If$\frac{1+\alpha}{1-\alpha},\frac{1+\beta}{1-\beta},\frac{1+\gamma}{1-\gamma}$ are the roots of the cubic equation $f(x)=0$ where $\alpha,\beta,\gamma$ are the real roots of the cubic equation $3x^3-2x+5=0$,then find the number of negative real roots of the equation $f(x)=0$.
My attempt:I tried finding out solution of $3x^3-2x+5=0$ to get $\alpha,\beta,\gamma$ by rational root method and hit and trial method but could not get them.Is my approach correct? Or Descretes rule is to be applied?

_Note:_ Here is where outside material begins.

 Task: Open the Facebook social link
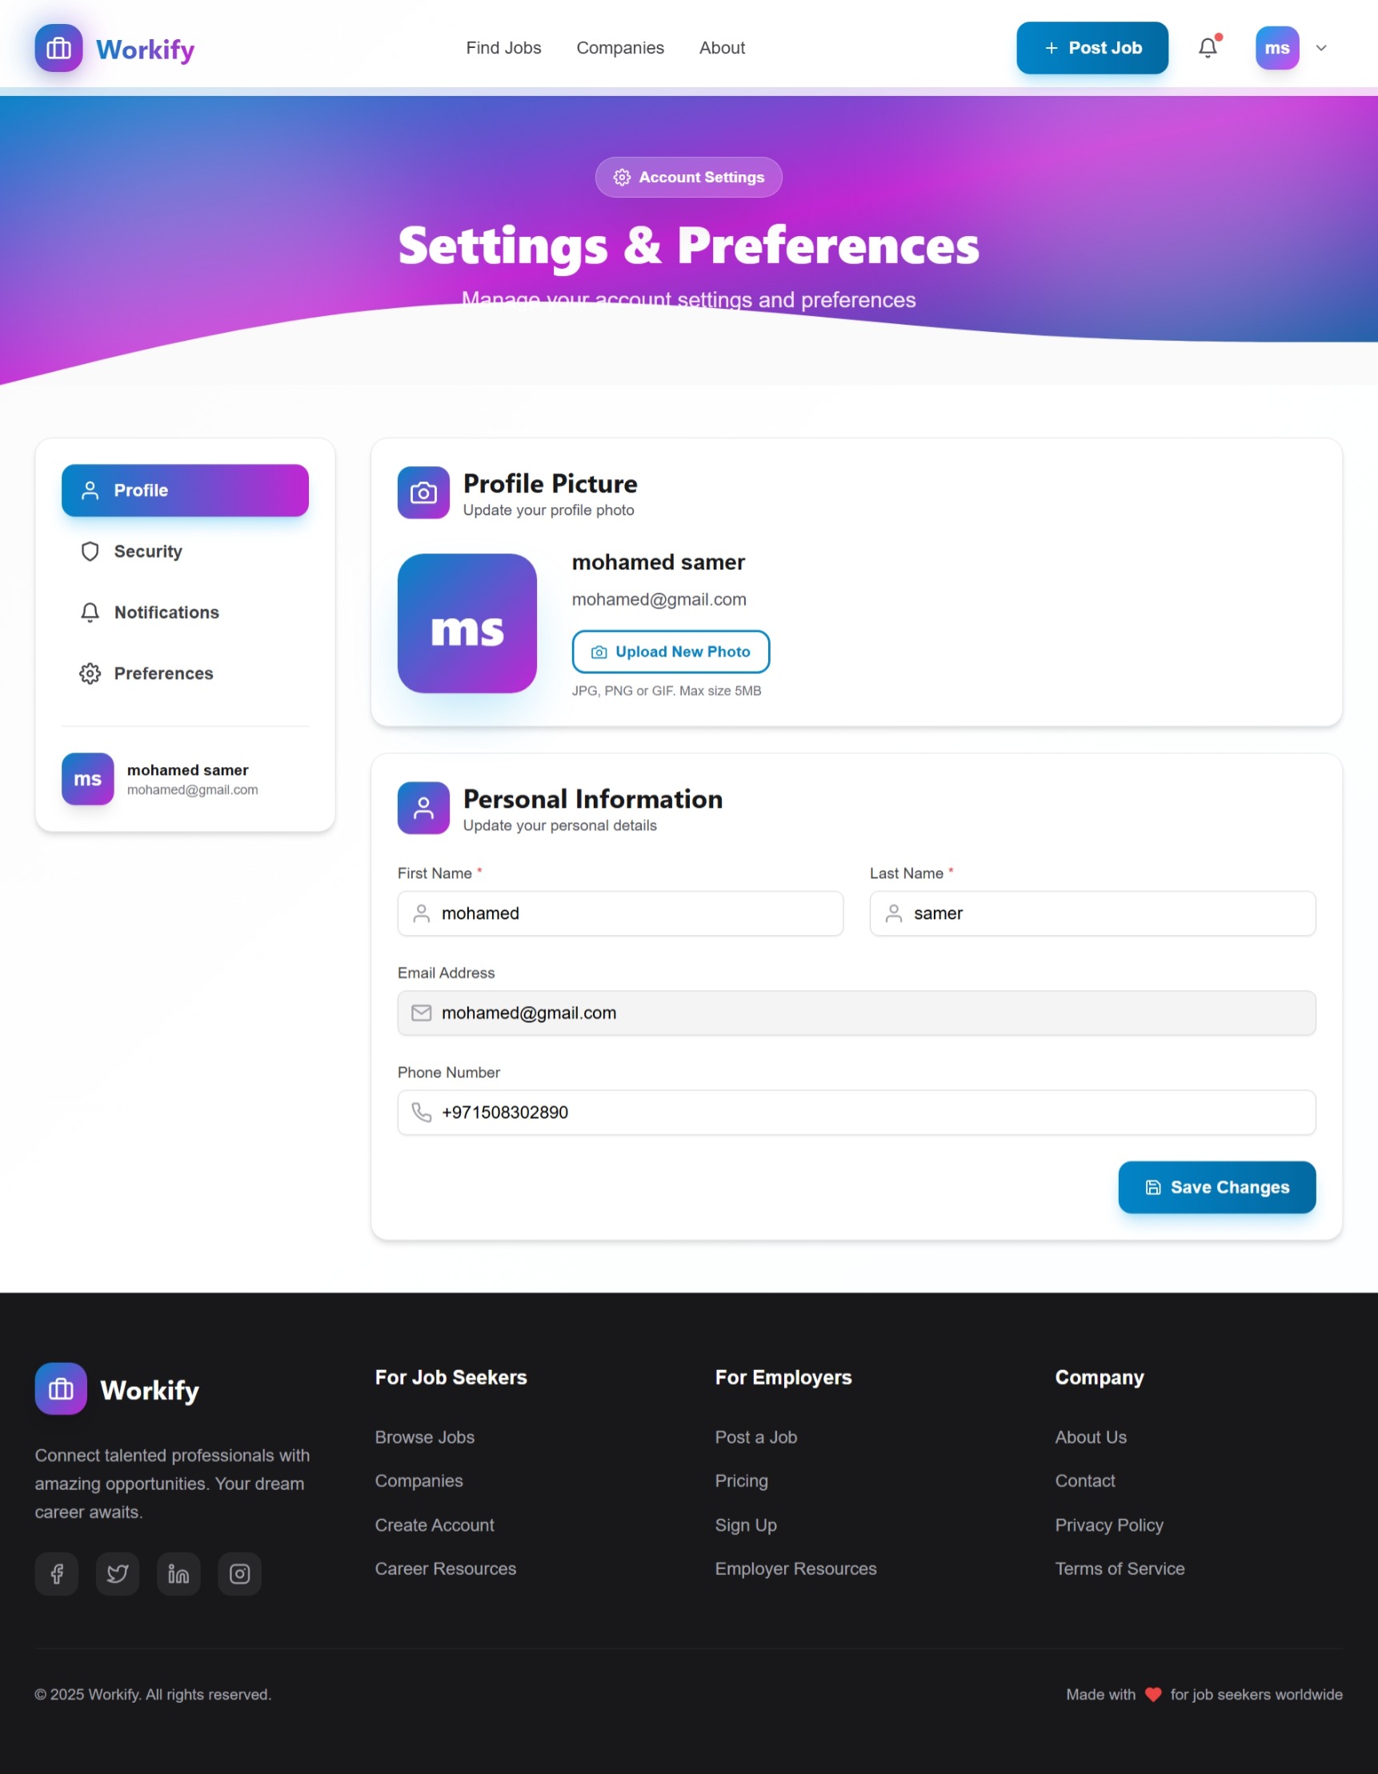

Can someone help me solve this question?
Note that $\frac{1+\alpha}{1-\alpha}<0$ is equivalent to $1+\alpha$ and $1-\alpha$ having opposite signs, which happens when $\alpha>1$ or $\alpha <-1$. So all we have to do is count the number of roots of $3x^2-2x+5$ in $[-1,1]$.

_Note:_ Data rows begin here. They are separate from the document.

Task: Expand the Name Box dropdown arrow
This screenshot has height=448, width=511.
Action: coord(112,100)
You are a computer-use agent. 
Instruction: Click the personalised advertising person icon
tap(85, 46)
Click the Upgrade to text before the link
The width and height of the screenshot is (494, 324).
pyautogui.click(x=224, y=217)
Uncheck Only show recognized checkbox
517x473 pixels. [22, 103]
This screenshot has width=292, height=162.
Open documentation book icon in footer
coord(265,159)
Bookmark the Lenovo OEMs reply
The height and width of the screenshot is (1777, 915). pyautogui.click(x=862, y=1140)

Let $p(x) = 3x^3-2x+5$. Now $p(-1)=4$ and $p(1)=6$. Moreover, $p'(x)=9x^2-2$, which has roots at $x=\pm\sqrt{2}/3$. Also, $p''(x)=18x$, which has the sign the same as $x$, so $x=-\sqrt{2}/3$ is a local maximum of $p$ while $x=\sqrt{2}/3$ is a local minimum of $p$. In particular, the minimum of $p$ on $[-1,1]$ is the minimum of $p(-1)=4$, $p(1)=6$, and $p(\sqrt{2}/3)$. Now $p(\sqrt{2}/3)=3(\sqrt{2}/3)^3-2\sqrt{2}/3+5=-(4/9)\sqrt{2}+5>0$. Therefore, $p$ has no roots on $[-1,1]$, so the answer to your question is simply the number of real roots of $p$, which is $1$.